■ EXCERPT:
·····
Oil and natural gas are the most powerful, attractive and vital supply of energy in the world. To satisfy the worlds increasing demand for energy, oil and gas companies continue developing and extracting reserves in more challenging environments. The new developments involve longer transport distances, colder areas, deeper waters and more complex fluid compositions.
Flow assurance was listed as a major technical problem in offshore energy development. It seeks to prevent or mitigate some problems like slugging, surge volumes, wax deposition, gelling, hydrates, etc. Hammerschmidt (1934) reported that the hydrate formation causes plugging the gas pipelines which can lead to catastrophic economic losses and ecological risks.
Natural gas hydrates are termed Clathrates this means there is a network of cages. Host (water) molecules can trap small guest molecules, such as methane, ethane and propane. The hydrate is formed under high pressure, low temperature and sufficient amount of water. The water molecules connected through hydrogen bonding, forming a cage-like structure that completely encapsulates another molecular species (Englezos, 1993). Natural gas compounds have three common types of hydrate structures, cubic structure I (sI), cubic structure II (sII) and hexagonal structure H (sH) (Ripmeester et al., 1994).
Various methods were developed to mitigate the formation of gas hydrate. The techniques include system heating and/or depressurization, water removal and inhibition. Under many circumstances, the hydrate inhibition by adding inhibitors is the very feasible. These inhibitors are divided into two main groups: Thermodynamic Hydrate Inhibitors (THI) and Low Dosage Hydrate Inhibitors (LDHI). Thermodynamic inhibitors shift the equilibrium hydrate dissociation curve, i.e., the Hydrate-aqueous Liquid Vapor Equilibrium (HLVE) curve, to lower temperature and higher pressure, thus avoid the hydrate formation. Methanol, glycols and sodium chloride are example on THIs which are used normally around 10-60 wt% (Dholabhai et al., 1992; Koh, 2002). Two kinds of LDHIs the first one is a Kinetic Hydrate Inhibitors (KHIs), they slow down the rates of hydrate nucleation and growth, this type of inhibitor delays hydrate formation to time longer than the residence time of the fluid in the hydrate-prone section of pipeline, but eventually KHIs allow hydrate formation (Sloan and Koh, 2008). Kinetic Hydrate Inhibitors (KHIs) are water-soluble polymers such as Poly N-vinyl Pyrrolidone (PVP) and Poly N-vinyl Caprolactam (PVCap). It used normally at low dosages<2wt%. The other type of (LDHs) is anti-agglomerants (AAs) which prevent the hydrate crystals from agglomerating and accumulating into large masses but do not inhibit the hydrate formation. Recently, Xiao and Adidharma (2009) introduced ionic liquids as another class of gas hydrate inhibitors which are called Dual function inhibitors.
·····
■ RECORDS SUPPLIED:
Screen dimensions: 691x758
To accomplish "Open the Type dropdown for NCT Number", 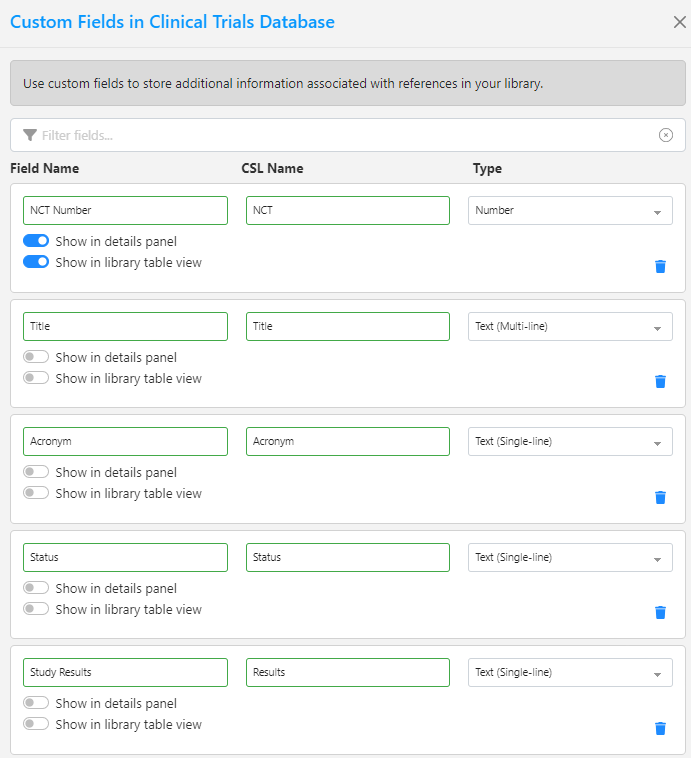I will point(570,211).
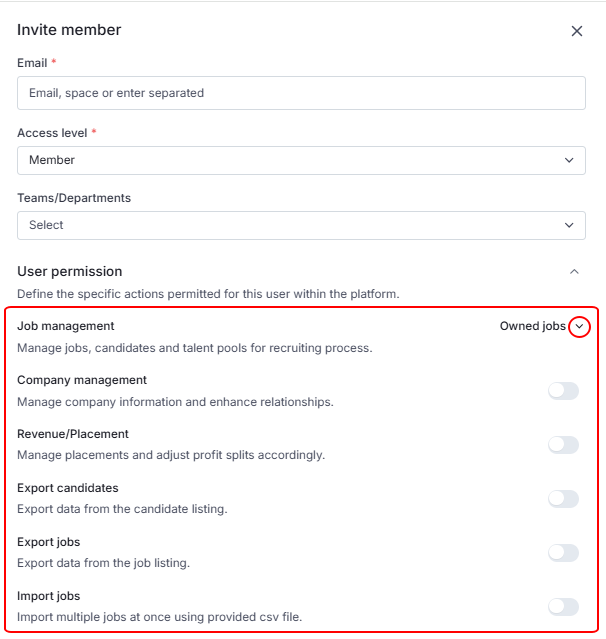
·····
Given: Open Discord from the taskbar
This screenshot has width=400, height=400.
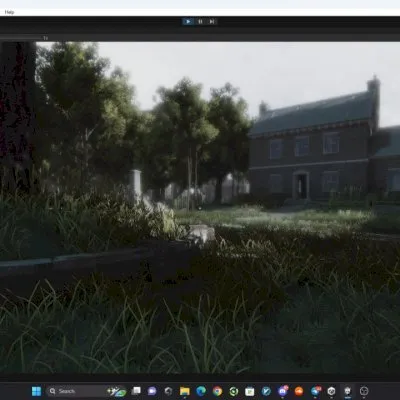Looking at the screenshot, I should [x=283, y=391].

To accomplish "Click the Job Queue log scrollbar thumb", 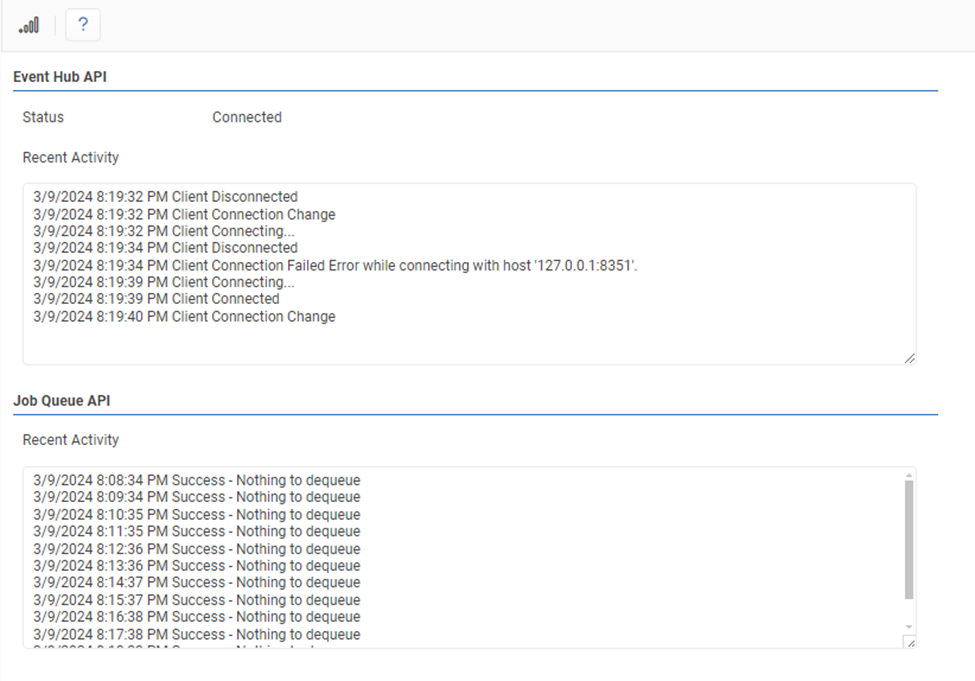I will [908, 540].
·····
■ EXERCISES:
**a.** In the text on natural gas hydrates, which three substances are named as examples of thermodynamic hydrate inhibitors?
**b.** Extend the text on natural gas hydrates, picking up directly after its final sentence.
The data that precede this point are not required for what follows.

■ PER-TASK ANSWERS:
**a.** Methanol, glycols and sodium chloride.

**b.**
It is important to know hydrates formation conditions for gas industry. Data for various phase equilibria help to study how we can prevent or mitigate the formation of gas hydrates. Natural gas with high carbon dioxide (CO2) concentrations is encountered in various areas such as Gulf of Thailand, so in this study, measurement of hydrate dissociation temperature of pure carbon dioxide and methane are tested by using micro DSC.
MATERIALS AND METHODS
Gases: Pure methane and carbon dioxide with purity 99.99% were used which supplied by Gas Walker. To form hydrates deionized water is used with these gases.
Apparatus: High pressure μDSC7 evo provided by SETARAM is used in this study Fig. 1. The DSC is a thermoanalytical technique in which the difference between the sample and the reference at the same temperature is recorded as a function of temperature. It uses Peltier cooling and heating principle. The main advantage is that no refrigerating fluid, such as liquid nitrogen is needed for cooling the instrument. The minimum temperature that can be reached is -45°C and the maximum temperature is 120°C. The gas tight high pressure vessels are designed to work upto 400 bar and to contain 0.33 mL of sample. They are made of Hastelloy C276 which allows the analysis of corrosive fluids such as drilling fluids. The screwed top is equipped with a doughnut ring coupled to an antiextrusion ring. Controller pressure works upto 200 bar supplied from SETARAM is used with an accuracy of ±1 bar. It measures pressure gauge so we add atmospheric pressure to the value which shown on the panel.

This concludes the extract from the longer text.